— Да это, никак, тестюшка, Фаддей Маркович? — донесся насмешливый голос Онуфрия. — Вот уж не чаял. Кабы знал…
— И на том спасибо, — сплевывая кровь, буркнул Боровиков. Поднялся с полу. Тяжело плюхнулся на скамью, осмысленно огляделся по сторонам. Больше никого. И то слава богу. В кармане полушубка наган. Добыть бы его. Тогда разговор пойдет по-иному.
— Вышел скотину глянуть, чую, дымом наносит. А тут огонек в оконце, овчина-то оттаяла и упала, надо было чем- нибудь тяжелым прижать. — Онуфрий наклонился, поднял хрустнувшую овчину, положил вместе с другими. Насмешливо прищурясь, царапнул ледяным взглядом ошарашенного тестя, но заговорил с веселой укоризной: — Вот, язви тя, родственничек объявился. Почитай, двадцать годков не виделись, а он с ножом…
— Поблазнилось со сна черт-те что, в память еще не пришел, вот и кинулся, — как можно миролюбивее и виноватее проговорил Боровиков, соображая, как бы подобраться к полушубку.
— Я на зло не памятлив. Мало ль чего промеж своих случается. — Онуфрий выкатил ногой из-под стола чурбак, поставил на попа, сел. — Ну, гостенек дорогой, придвигайся к столу. Поговорим.
— Знобко чтой-то, должно, со страху. Накину полушубок.
— Ну-ну, — ухмыльнулся Онуфрий. — Валяй. Только от страху никакой полушубок не спасет.
«Спасет! — ликующе возразил про себя Боровиков. — Еще как спасет. Опосля сам увидишь…»
— Зачем пришел? — строго спросил Онуфрий.
— Вот это по-родственному, — Боровиков деланно засмеялся. Оборвал смех, словно подавился. — Может, сдашь меня в чека?..
— И без чека могу душу вытряхнуть.
— Это точно, могешь, — без иронии подтвердил Боровиков. — У вас, коммунистов, завсегда так: за добро злом. Кабы не мои хлопоты да не мои денежки, был бы ты теперича горемычным бобылем…
— Потому и сижу с тобой, разговариваю. Выкладывай, зачем пожаловал.

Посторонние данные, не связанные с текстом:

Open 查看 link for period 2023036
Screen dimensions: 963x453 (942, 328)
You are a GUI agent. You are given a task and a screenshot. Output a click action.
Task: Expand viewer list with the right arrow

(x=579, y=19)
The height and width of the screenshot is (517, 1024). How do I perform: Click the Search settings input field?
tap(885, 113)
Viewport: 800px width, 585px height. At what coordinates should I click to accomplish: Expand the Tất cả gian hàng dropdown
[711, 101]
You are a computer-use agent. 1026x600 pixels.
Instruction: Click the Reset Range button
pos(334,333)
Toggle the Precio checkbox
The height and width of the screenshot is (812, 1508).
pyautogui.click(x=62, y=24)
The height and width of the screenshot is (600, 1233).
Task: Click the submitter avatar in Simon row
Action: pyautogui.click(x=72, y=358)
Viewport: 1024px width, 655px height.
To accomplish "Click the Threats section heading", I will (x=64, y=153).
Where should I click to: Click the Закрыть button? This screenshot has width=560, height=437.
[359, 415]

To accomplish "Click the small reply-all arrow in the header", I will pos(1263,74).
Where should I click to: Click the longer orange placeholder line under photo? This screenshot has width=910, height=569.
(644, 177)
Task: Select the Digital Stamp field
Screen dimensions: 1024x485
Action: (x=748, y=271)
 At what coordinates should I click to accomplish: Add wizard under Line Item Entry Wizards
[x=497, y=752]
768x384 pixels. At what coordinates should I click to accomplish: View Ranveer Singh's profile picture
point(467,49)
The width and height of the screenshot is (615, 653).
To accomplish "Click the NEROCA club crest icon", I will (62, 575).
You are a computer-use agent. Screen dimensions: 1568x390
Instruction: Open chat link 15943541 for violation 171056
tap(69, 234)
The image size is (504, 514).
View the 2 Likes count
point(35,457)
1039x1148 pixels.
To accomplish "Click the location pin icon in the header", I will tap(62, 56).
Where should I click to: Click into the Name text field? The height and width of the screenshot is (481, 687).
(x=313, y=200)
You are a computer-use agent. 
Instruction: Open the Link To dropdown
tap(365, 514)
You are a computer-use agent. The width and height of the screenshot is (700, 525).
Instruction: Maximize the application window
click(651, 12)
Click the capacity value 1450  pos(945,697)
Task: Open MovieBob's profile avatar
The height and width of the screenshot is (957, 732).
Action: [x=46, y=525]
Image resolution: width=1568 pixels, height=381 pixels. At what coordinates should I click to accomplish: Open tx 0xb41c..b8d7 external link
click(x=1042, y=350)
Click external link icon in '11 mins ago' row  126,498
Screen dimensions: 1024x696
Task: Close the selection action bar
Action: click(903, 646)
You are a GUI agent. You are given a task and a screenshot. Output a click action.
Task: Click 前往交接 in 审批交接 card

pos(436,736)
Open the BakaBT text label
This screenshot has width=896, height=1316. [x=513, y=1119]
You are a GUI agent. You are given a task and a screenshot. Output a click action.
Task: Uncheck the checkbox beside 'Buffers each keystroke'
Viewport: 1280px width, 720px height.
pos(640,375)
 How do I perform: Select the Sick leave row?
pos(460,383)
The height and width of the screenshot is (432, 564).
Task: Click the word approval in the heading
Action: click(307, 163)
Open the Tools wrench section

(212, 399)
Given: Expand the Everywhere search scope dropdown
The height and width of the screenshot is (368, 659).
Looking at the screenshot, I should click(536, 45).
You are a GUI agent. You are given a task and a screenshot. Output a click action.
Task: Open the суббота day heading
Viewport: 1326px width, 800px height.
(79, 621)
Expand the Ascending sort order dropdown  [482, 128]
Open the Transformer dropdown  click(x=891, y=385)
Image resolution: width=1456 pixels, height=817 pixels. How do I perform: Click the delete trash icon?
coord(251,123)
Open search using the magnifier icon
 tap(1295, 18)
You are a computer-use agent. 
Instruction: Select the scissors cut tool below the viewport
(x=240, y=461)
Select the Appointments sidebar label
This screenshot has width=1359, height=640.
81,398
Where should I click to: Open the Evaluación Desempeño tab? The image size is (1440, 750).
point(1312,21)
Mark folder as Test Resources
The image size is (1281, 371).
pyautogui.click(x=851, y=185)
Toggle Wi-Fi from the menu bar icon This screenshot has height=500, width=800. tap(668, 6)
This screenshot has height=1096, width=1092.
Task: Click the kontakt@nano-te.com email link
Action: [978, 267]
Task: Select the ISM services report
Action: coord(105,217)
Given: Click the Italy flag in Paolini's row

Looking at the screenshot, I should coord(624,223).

— В родное гнездо потянуло, — смиренно отозвался Боровиков. — По своим стосковался.
— Значит, надоело белый свет коптить, — полувопросительно, полуутвердительно заключил Онуфрий.
— Может, кому и надоело, — голос Боровикова твердел, наливался металлом, в нем все явственнее проступали угрожающие нотки. — А я еще хочу пожить, да краше прежнего. Боровиковы как ванька-встанька. И гнемся, да не валимся, и валимся — не падаем, а падаем — встаем. Вашему комиссарству скоро конец. Натерпелся мужик вдосыть от вашего владычества. Теперь я тебе ой как опять пригожусь.
— На такого живца не клюю. Отродясь не петлял по- заячьи, И на испуг меня не возьмешь, — жестко, хотя и негромко проговорил Карасулин, с трудом сдерживая нараставший гнев. — Ишь заступники, защитники крестьянские. Иде вы были, когда Колчак мужиков порол шомполами, на виселицы вздергивал? Зад белогвардейцам лизали? Объедки с офицерских столов караулили? — Онуфрий уже не сдерживал себя, громыхал свирепым голосом во всю мощь. — Не криви рыло! Насквозь вижу. Вам бы только мельницы назад воротить, да лавки, да дома, да власть. Пить, жрать, баб тискать… — вот и вся ваша программа, вот за ради чего мужика-то науськиваете на Советы. Учуяли, стервы, жареным запахло, поползли со всех щелей. Расшибить бы песью башку твою к разэдакой матери…
Боровиков всунул руки в рукава полушубка. Теперь он свободно мог вынуть из кармана наган. Это приободрило, пожалуй, даже взвеселило Фаддея Марковича. В нем закипела озорная ярость. Сейчас он покажет выскочке зятьку, чей верх. На коленях будет стоять, на брюхе поползет товарищ большевик. Понатешится над ним Боровиков за все: за украденную Аграфену, за позор бегства из родного дома, за отнятое богатство, за этот удар — за все, сразу и сполна.
— Шибко занесся ты, Онуфрий. Думаешь, коммунистическое званье ума тебе либо богатства прибавило? Был ты и есть г… в проруби!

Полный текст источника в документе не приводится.